In trying to learn about $U(N)$ gauge Yang-Mills theory, I've found that what the adjoint representation actually is...is very a slippery concept for me. So I've tried to brute force generate an adjoint representation....here is what I have:
$U(2)$ is the set of all $2 \times 2$ unitary matrices. It is easy to see that the following matrices form a basis for the Lie Algebra of $U(2)$ (aka its infinitesimal generators): $$ \left(\ T^{1}, \ T^{2}, \ T^{3}, \ T^{4} \ \right) = \left(\ \frac{1}{2} \sigma_{1}, \ \frac{1}{2} \sigma_{2}, \ \frac{1}{2} \sigma_{3}, \ \frac{1}{2} \mathbb{I} \ \right) $$
...where $\sigma_{j}$ are the Pauli matrices. ${\ \bf NOTE:}$ I am using the ${\bf physicist's\ convention}$, such that $\left[ T^{a}, T^{b} \right] = i f_{abc} T^{c}$, where $f_{abc}$ are my structure constants.

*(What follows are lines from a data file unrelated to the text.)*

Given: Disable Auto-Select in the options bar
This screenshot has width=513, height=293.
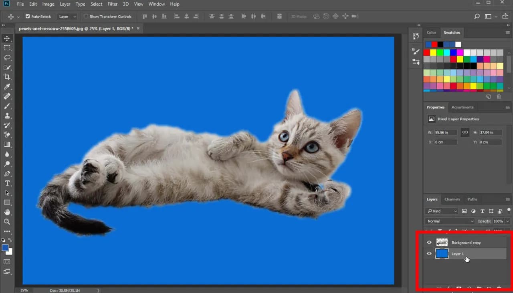Looking at the screenshot, I should 28,16.
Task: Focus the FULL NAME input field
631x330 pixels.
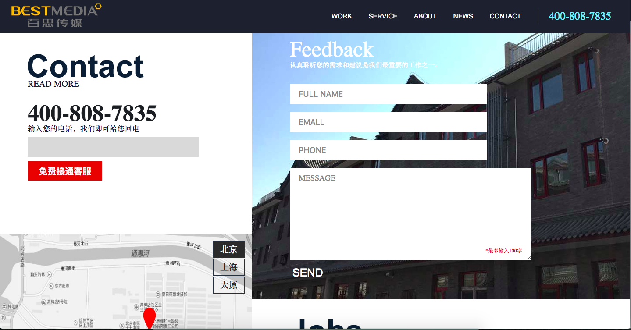Action: (x=388, y=94)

I'm trying to play around with the adjoint representation ($R_{\mathrm{Adj}}$) of the above. In particular, I want to look at what the generators of the adjoint representation are (in reference to the $T^{a}$ above).

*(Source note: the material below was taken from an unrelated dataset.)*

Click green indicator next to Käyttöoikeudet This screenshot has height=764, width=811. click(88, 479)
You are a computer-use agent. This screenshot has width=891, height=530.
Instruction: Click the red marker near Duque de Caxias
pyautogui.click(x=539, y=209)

These are the matrices $T^{a}_{\mathrm{Adj}} = R_{\mathrm{Adj}} (T^{a})$. There will be $4$ of these, which are of size $4 \times 4$. It is a well-known result that these matrices have the elements determined by: \begin{eqnarray*} \left[ T^{a}_{\mathrm{Adj}} \right]_{bc} = - i f^{a}_{\ bc} \end{eqnarray*}
The game I'm trying to play is to write out these matrices explicitly. Something is happening which is freaking me out.
Since $[\sigma_{j}, \sigma_{k}] = 2 i \epsilon_{jk\ell}\sigma_{\ell}$, this means that $f_{abc} = \frac{1}{2} \epsilon_{abc}$ for $(a,b,c) \in \{1, 2, 3\}^{3}$. Also, I ${\bf think}$ that any structure constants involving the index $4$ should be zero since we're just talking about the identity. By my calculations, this means that the only non-zero structure functions are: $$ f_{123} = \tfrac{1}{2}, \ f_{132} = - \tfrac{1}{2}, \ f_{213} = - \tfrac{1}{2}, \ f_{231} = \tfrac{1}{2}, \ f_{312} = \tfrac{1}{2}, \ f_{321} = - \tfrac{1}{2}, \ $$
Which tells me that the four generators of the adjoint representation are given by: $$ \left(\ T^{1}_{\mathrm{Adj}}, \ T^{2}_{\mathrm{Adj}}, \ T^{3}_{\mathrm{Adj}}, \ T^{4}_{\mathrm{Adj}} \ \right) = \left(\ \frac{i}{2} \left[ \begin{matrix} 0 & 0 & 0 & 0 \\ 0 & 0 & -1 & 0 \\ 0 & 1 & 0 & 0 \\ 0 & 0 & 0 & 0 \end{matrix} \right], \ \frac{i}{2} \left[ \begin{matrix} 0 & 0 & 1 & 0 \\ 0 & 0 & 0 & 0 \\ -1 & 0 & 0 & 0 \\ 0 & 0 & 0 & 0 \end{matrix} \right], \ \frac{i}{2} \left[ \begin{matrix} 0 & -1 & 0 & 0 \\ 1 & 0 & 0 & 0 \\ 0 & 0 & 0 & 0 \\ 0 & 0 & 0 & 0 \end{matrix} \right], \ \mathbb{O} \ \right) \\ $$
I am super alarmed that the fourth generator in the adjoint representation is zero....did I do something wrong? Or is it okay that it is the zero matrix? Something is not sitting right here.